» What the task asks: Duplicate the items below from the line with "Task: Open the agent" to the line with "Action: click(x=266, y=578)", including both of those lines.

» Provided entries:
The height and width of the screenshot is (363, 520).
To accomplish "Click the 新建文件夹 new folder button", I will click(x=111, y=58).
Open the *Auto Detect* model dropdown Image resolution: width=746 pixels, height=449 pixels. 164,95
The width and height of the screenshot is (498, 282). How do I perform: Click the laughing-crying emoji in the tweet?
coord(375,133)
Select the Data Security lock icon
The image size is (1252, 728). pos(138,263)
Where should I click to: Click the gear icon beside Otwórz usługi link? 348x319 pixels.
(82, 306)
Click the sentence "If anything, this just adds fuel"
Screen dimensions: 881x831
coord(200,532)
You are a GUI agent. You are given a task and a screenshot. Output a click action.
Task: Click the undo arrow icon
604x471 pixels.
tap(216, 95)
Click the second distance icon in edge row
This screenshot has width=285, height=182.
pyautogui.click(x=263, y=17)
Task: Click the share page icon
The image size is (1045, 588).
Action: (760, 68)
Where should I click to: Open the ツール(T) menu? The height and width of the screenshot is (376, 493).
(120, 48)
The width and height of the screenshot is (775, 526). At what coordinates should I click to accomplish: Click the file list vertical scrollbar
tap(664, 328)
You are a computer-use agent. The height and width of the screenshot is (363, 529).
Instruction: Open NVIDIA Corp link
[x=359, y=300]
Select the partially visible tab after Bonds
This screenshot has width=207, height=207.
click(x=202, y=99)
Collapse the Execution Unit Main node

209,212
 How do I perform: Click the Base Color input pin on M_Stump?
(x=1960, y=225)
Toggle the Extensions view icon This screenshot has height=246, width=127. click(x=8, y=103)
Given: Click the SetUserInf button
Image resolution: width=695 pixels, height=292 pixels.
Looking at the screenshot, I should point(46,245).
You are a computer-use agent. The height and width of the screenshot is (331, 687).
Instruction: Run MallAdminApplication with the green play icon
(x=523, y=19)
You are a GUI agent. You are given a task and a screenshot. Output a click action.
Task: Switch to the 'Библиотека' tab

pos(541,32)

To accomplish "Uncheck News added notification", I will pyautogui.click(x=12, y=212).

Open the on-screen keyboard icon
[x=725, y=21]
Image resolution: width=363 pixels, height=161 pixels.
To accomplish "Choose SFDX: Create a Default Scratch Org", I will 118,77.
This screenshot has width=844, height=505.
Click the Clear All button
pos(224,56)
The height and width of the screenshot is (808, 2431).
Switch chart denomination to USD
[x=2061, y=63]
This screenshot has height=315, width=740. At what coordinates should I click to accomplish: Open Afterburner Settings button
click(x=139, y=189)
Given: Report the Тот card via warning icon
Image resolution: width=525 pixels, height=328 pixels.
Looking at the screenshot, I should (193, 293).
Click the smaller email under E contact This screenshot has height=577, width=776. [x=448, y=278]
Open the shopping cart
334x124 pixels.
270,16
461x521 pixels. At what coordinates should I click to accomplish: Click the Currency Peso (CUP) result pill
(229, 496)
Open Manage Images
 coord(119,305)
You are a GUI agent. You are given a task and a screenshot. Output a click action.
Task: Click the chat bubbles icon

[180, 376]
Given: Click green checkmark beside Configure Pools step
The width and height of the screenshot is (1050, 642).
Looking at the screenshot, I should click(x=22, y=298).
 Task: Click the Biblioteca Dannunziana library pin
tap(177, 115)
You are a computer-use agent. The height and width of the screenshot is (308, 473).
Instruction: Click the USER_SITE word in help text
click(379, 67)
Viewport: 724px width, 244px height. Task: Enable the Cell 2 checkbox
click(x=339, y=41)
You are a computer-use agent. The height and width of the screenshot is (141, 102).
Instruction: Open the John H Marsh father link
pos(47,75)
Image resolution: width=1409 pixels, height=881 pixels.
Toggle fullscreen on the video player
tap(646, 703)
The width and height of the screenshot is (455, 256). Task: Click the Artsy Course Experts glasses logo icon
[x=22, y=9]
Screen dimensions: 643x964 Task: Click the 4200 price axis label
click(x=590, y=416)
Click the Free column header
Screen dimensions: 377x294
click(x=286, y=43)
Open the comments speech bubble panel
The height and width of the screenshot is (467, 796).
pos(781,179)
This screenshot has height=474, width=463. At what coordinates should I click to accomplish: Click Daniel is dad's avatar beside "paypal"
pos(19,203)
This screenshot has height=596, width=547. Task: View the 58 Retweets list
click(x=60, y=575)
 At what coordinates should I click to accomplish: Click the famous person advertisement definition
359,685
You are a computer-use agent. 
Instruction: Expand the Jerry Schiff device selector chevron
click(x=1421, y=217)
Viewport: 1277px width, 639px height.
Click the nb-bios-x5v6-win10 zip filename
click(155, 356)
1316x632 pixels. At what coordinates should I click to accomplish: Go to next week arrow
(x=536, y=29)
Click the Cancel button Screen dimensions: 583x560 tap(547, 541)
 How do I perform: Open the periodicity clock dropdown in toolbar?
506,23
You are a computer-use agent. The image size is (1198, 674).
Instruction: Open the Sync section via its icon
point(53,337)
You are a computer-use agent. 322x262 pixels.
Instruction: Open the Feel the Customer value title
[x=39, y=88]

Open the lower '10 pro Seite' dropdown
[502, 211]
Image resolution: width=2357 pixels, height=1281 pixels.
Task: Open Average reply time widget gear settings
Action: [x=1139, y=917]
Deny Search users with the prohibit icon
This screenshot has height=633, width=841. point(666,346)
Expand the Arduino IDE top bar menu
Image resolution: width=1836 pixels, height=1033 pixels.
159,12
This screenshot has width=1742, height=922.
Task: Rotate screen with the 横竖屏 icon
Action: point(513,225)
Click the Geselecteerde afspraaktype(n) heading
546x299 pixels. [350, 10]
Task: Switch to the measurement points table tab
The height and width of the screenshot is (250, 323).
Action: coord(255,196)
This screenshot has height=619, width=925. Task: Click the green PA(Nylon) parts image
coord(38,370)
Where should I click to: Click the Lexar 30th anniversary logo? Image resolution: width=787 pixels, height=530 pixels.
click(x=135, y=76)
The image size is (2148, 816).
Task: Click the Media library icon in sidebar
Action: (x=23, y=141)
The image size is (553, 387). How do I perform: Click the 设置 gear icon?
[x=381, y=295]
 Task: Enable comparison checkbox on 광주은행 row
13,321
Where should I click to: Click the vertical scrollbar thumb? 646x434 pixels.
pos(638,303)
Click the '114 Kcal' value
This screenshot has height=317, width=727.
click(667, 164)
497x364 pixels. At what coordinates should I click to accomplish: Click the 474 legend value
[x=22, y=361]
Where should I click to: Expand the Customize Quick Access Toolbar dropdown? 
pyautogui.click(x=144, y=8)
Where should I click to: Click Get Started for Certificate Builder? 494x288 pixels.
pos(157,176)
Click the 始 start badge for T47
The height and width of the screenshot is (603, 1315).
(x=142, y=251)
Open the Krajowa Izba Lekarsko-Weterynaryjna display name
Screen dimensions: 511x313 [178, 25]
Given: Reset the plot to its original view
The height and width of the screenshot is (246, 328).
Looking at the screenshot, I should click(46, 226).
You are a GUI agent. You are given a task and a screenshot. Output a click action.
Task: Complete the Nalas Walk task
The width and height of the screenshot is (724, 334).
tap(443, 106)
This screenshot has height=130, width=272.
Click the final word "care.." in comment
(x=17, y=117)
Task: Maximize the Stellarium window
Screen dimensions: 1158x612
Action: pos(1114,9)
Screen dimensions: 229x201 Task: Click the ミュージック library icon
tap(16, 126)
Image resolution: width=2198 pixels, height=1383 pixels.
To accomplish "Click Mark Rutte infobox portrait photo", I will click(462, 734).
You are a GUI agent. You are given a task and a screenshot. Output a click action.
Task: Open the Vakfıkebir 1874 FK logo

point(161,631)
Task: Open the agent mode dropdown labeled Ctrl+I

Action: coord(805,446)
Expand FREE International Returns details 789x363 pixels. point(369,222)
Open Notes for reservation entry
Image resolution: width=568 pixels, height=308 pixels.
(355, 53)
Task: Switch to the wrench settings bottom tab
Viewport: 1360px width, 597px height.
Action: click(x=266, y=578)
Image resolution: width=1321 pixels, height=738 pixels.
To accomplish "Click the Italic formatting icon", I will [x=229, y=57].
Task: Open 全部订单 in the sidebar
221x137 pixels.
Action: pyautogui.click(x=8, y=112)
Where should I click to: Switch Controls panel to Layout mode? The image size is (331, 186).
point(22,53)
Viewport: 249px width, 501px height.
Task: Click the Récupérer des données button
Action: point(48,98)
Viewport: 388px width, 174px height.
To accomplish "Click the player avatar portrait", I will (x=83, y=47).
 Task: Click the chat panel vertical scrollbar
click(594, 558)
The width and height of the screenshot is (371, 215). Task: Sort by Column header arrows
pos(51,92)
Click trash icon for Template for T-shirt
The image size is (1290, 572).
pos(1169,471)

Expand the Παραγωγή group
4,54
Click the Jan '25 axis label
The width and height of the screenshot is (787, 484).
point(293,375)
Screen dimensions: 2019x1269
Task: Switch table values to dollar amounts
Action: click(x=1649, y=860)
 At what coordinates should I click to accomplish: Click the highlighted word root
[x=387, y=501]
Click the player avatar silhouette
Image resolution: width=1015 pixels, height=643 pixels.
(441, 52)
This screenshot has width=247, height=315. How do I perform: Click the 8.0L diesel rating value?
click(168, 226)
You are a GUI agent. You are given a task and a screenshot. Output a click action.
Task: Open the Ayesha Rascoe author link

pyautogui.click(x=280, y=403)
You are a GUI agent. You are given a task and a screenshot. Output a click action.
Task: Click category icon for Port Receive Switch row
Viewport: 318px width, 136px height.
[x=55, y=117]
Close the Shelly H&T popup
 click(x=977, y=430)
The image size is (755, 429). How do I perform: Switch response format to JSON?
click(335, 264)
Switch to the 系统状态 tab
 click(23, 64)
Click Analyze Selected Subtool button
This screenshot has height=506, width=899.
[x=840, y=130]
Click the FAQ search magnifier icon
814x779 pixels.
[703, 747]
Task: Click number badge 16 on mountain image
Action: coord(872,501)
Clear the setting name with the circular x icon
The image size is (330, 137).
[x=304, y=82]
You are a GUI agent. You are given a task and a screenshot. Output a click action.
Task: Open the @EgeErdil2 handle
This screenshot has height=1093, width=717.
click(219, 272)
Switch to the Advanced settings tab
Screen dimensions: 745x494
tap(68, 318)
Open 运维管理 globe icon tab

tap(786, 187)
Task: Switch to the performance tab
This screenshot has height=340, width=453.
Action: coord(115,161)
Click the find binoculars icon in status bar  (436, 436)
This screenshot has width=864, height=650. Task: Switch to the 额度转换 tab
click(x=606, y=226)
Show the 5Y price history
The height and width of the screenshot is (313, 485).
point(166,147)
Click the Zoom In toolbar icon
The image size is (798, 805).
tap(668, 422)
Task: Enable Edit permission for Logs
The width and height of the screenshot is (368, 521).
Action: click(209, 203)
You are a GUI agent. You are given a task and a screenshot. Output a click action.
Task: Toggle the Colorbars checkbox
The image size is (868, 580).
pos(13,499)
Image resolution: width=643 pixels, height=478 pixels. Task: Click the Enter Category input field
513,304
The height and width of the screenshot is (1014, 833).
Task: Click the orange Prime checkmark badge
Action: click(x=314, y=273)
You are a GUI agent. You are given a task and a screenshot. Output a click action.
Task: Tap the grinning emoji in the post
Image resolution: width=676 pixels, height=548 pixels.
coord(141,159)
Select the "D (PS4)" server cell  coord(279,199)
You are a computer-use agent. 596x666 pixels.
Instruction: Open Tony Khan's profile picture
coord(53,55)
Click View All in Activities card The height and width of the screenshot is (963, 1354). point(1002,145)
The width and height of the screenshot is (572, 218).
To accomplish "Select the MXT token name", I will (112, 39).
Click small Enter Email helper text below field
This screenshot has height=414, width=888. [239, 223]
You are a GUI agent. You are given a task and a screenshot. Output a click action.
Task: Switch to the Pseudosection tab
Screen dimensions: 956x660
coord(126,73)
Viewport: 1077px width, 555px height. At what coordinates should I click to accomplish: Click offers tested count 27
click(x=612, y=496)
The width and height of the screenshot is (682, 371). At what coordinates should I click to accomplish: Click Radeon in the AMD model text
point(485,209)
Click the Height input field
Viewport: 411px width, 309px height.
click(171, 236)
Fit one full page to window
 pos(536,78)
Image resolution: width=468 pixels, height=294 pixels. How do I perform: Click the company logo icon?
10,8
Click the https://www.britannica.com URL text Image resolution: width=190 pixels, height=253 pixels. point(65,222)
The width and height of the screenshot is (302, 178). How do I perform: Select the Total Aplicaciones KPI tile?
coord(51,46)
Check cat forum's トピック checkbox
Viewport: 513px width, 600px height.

» Finished task:
Task: Open the agent mode dropdown labeled Ctrl+I

Action: coord(805,446)
Expand FREE International Returns details 789x363 pixels. point(369,222)
Open Notes for reservation entry
Image resolution: width=568 pixels, height=308 pixels.
(355, 53)
Task: Switch to the wrench settings bottom tab
Viewport: 1360px width, 597px height.
Action: click(x=266, y=578)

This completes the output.